### What to produce
Rewrite the stretch from "Some wait to" through "the problems arise." in the text about the Fed and mortgage rates, substituting "secure" for every "lock".
--- Exercise text ---
So it is Federal Reserve Meeting time, and with it has come the inevitable questions about mortgage rates. My phone and in-box fill up with clients asking how the Fed’s decisions will impact their rate and prospective clients reaching out to see if that refinance now makes sense. As a business person, it is a great time because this event acts as a catalyst for interest in lending and potential business. As a mortgage professional, however, it represents a reminder of many disinformation about mortgage rates and myths as to when is the right time to lock a rate. So, in the interest of providing some incredibly basic background on the correlation between Fed action and mortgage rate or, more importantly, the lack thereof.
First and foremost, understand that when it comes to borrowing, all rates are not equal. The loan that you get for a car is different from the one that you get for your house which is different from the rate that you pay on a credit card. While most people basically understand this, they seem to have a mortgage blind spot, especially when the Federal Reserve meets. They hear rate and think that a rate is a rate equals a rate.
Some wait to lock their loan until they hear the results and end up disappointed when the results do not match expectations. Others hear the results and immediately hit the lender speed dial demanding a rate corresponding the Fed’s action. I once had to spend the better part of an hour with a client who was furious that her rate was not going to be adjusted by the 0.25% that the Fed had lowered rates by the day before. Her angst, as well as borrowers waiting to lock, is neither a bad nor a good decision, but it can often be an uninformed one and that is where the problems arise.
--- Information given ---
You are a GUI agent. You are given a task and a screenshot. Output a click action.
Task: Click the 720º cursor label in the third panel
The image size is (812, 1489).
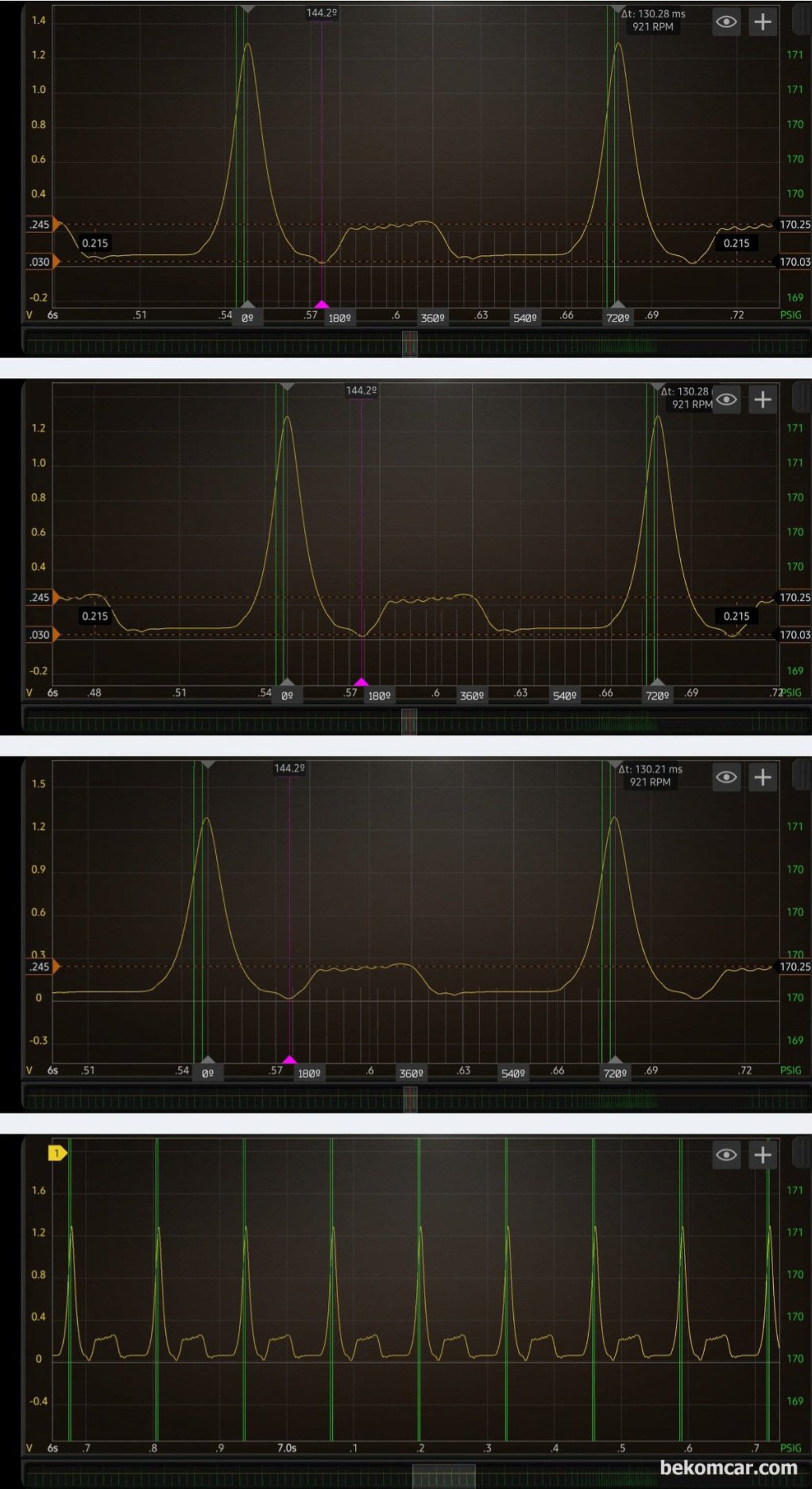click(x=615, y=1073)
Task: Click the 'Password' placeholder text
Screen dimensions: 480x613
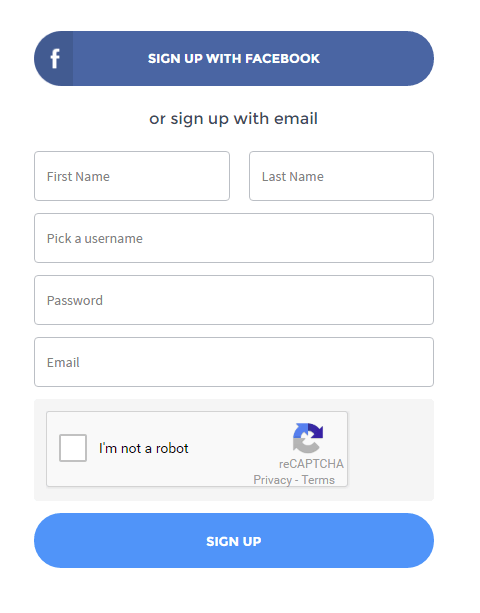Action: [x=75, y=301]
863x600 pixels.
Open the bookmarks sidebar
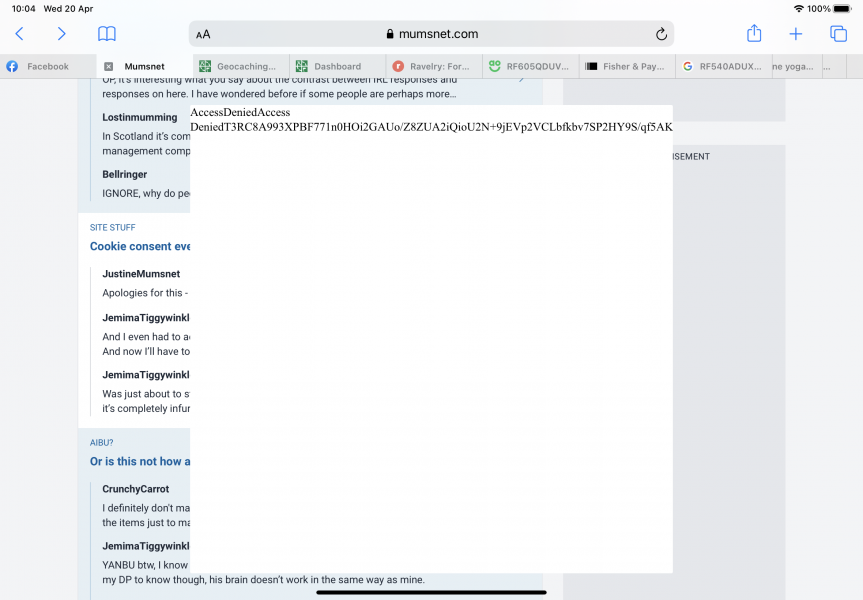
---
### Solved problem
Some wait to secure their loan until they hear the results and end up disappointed when the results do not match expectations. Others hear the results and immediately hit the lender speed dial demanding a rate corresponding the Fed’s action. I once had to spend the better part of an hour with a client who was furious that her rate was not going to be adjusted by the 0.25% that the Fed had lowered rates by the day before. Her angst, as well as borrowers waiting to secure, is neither a bad nor a good decision, but it can often be an uninformed one and that is where the problems arise.